━━ RECORDS SUPPLIED ━━

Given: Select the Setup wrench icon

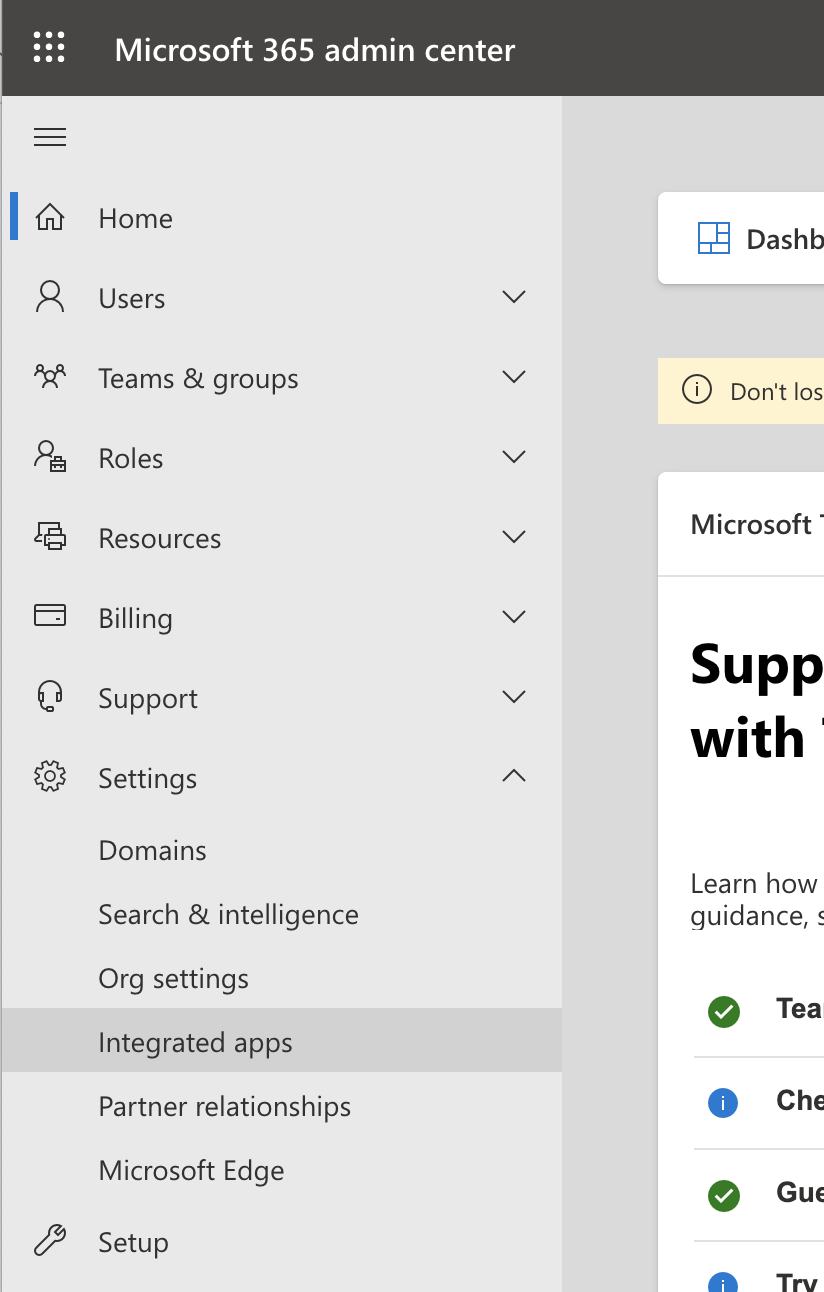Looking at the screenshot, I should point(49,1242).
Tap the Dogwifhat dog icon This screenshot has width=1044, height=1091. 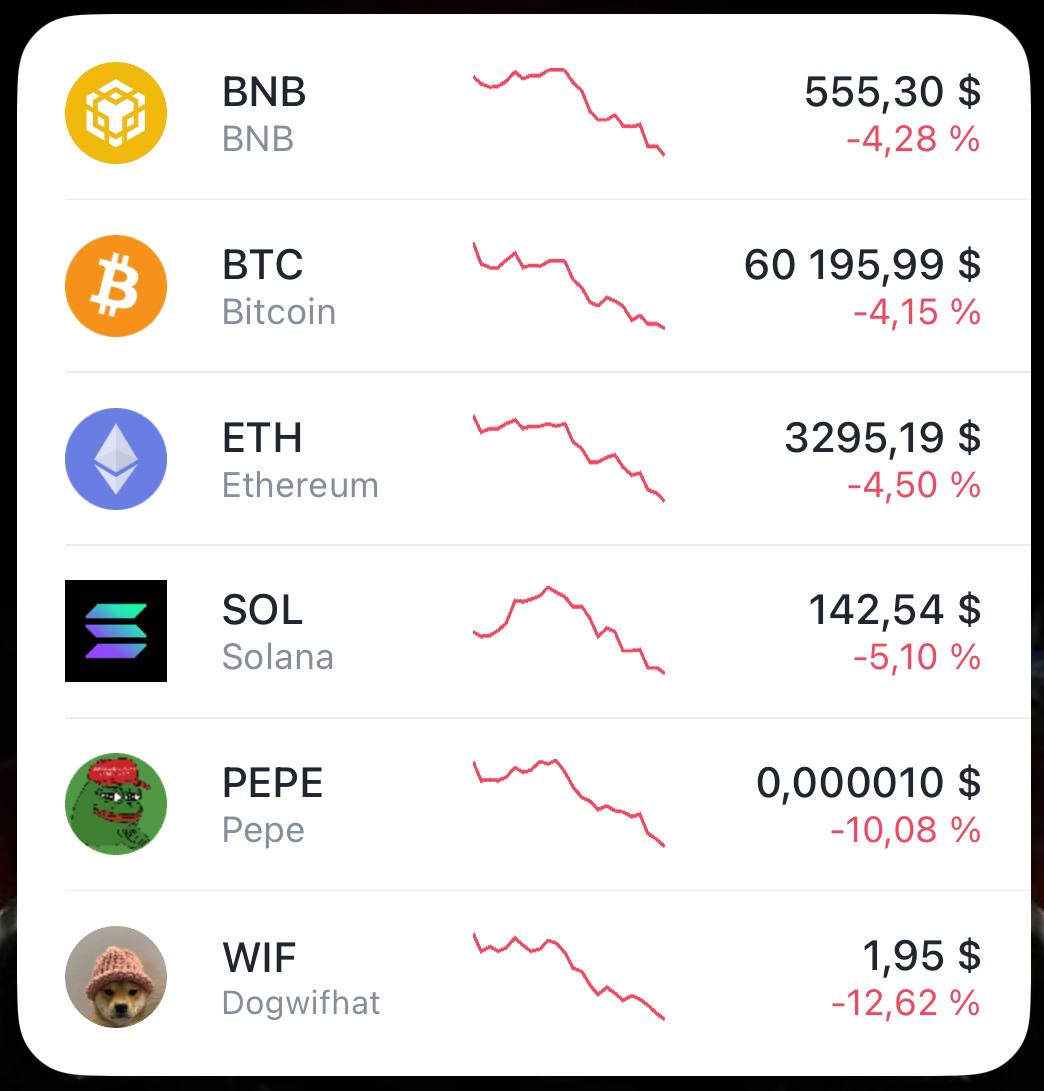tap(116, 977)
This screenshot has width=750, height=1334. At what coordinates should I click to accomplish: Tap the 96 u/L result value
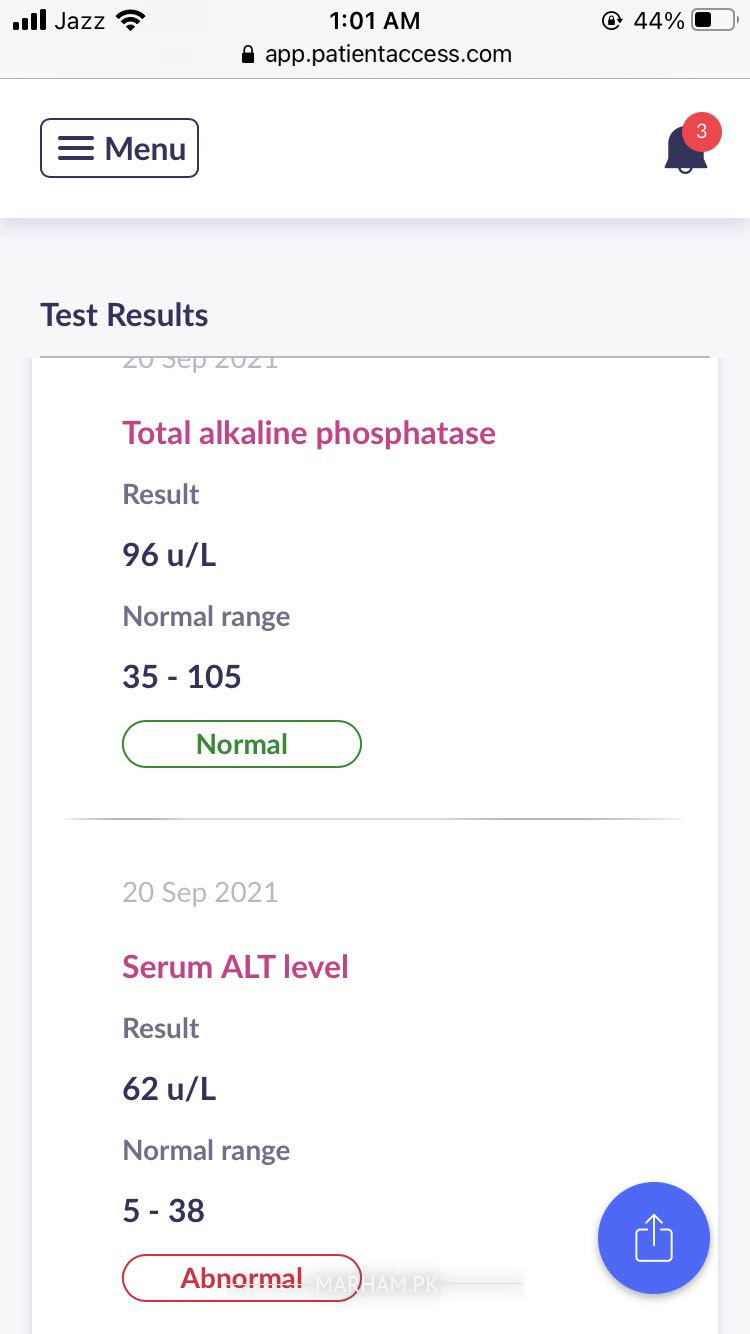tap(169, 554)
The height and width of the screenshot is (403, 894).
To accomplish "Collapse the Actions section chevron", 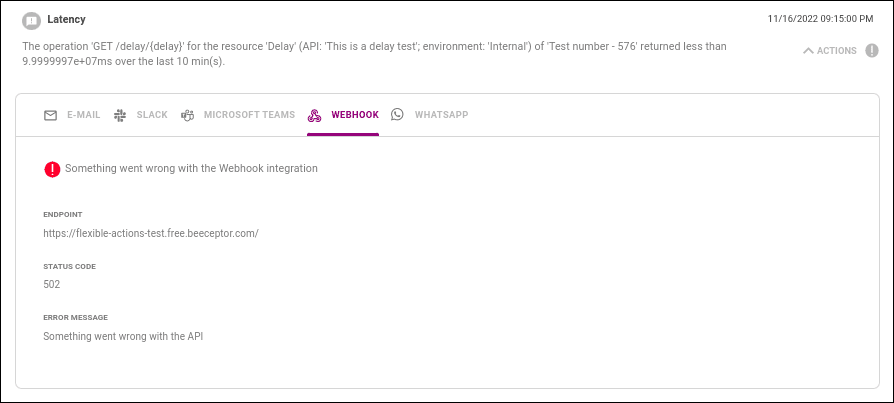I will tap(808, 51).
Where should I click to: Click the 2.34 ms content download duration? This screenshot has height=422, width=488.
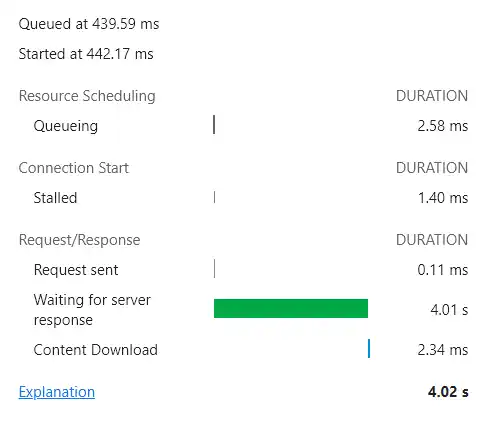(443, 350)
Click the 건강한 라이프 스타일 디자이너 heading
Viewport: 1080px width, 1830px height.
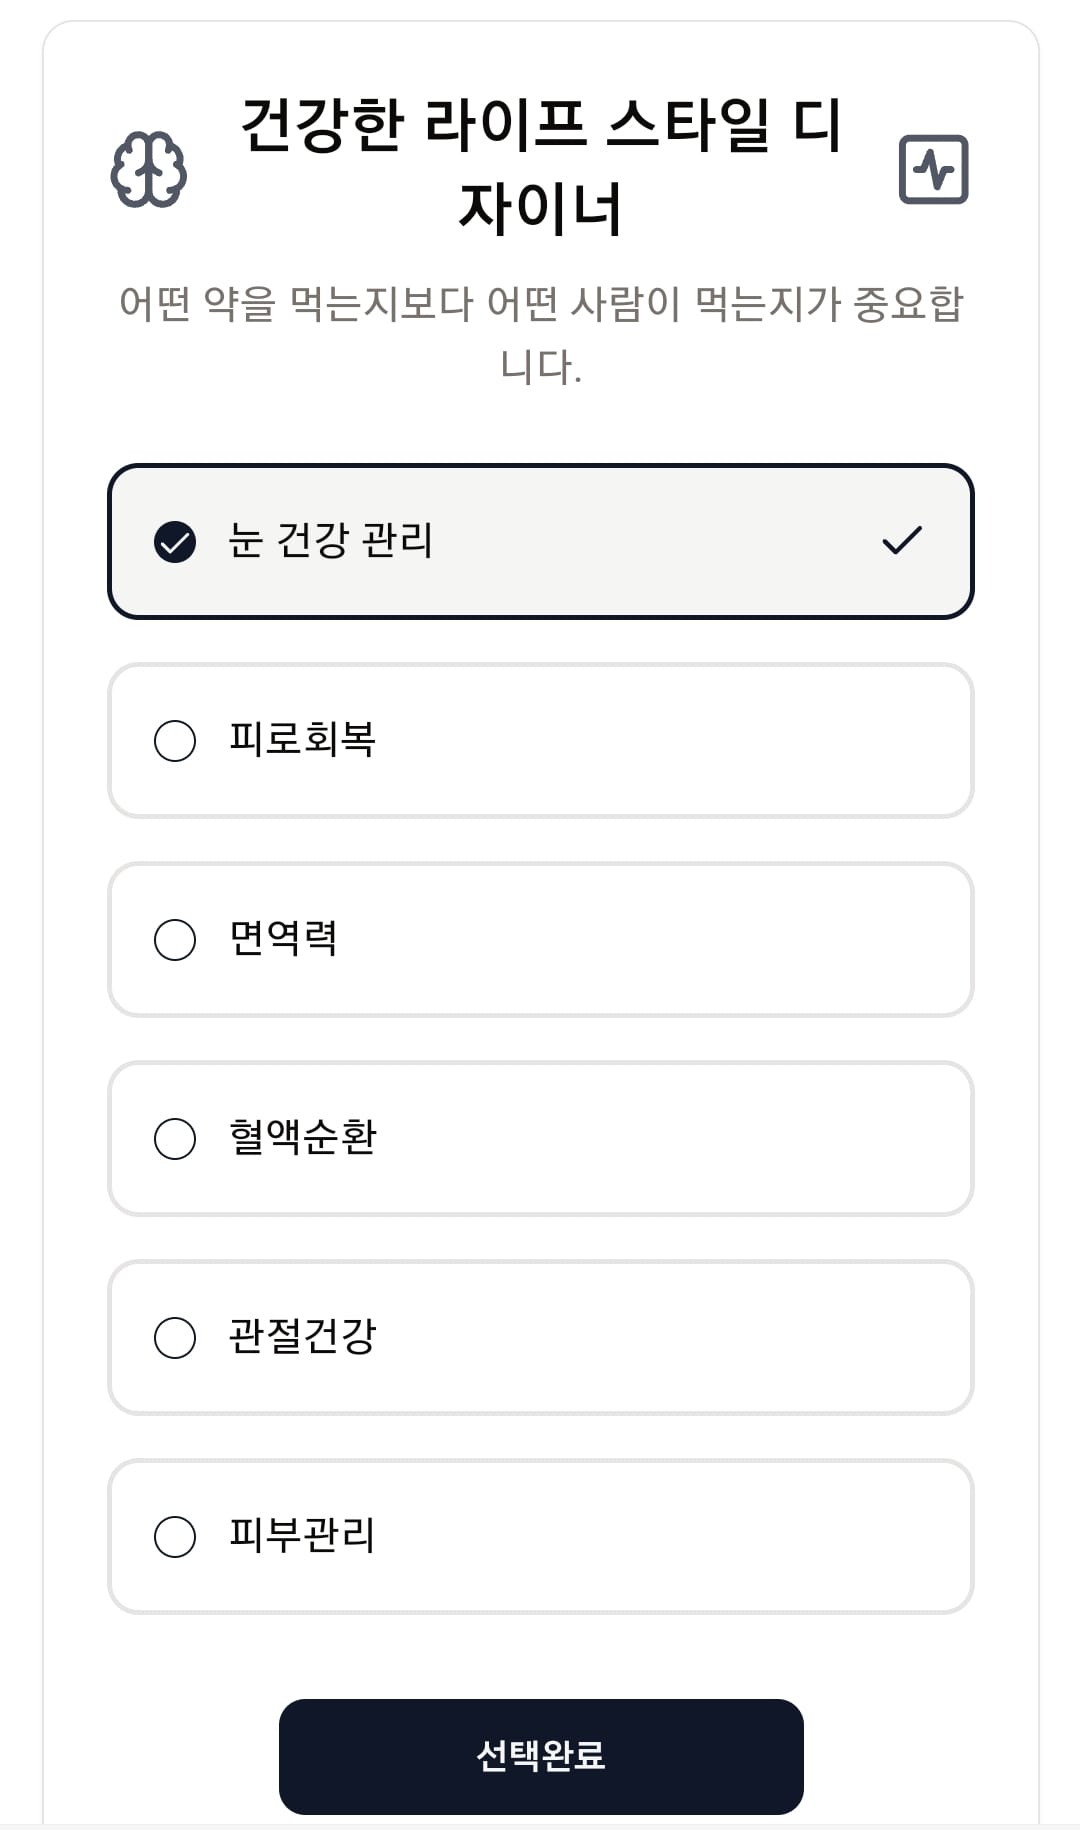(x=541, y=166)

━━━

**EXERCISE DIRECTIONS**
Repeat verbatim the range of lines that opens at the line containing "Click the 건강한 라이프 스타일 디자이너 heading" and closes at the last line of the entries, excluding all pictures.

**WRITTEN REPLY**
Click the 건강한 라이프 스타일 디자이너 heading
Viewport: 1080px width, 1830px height.
(x=541, y=166)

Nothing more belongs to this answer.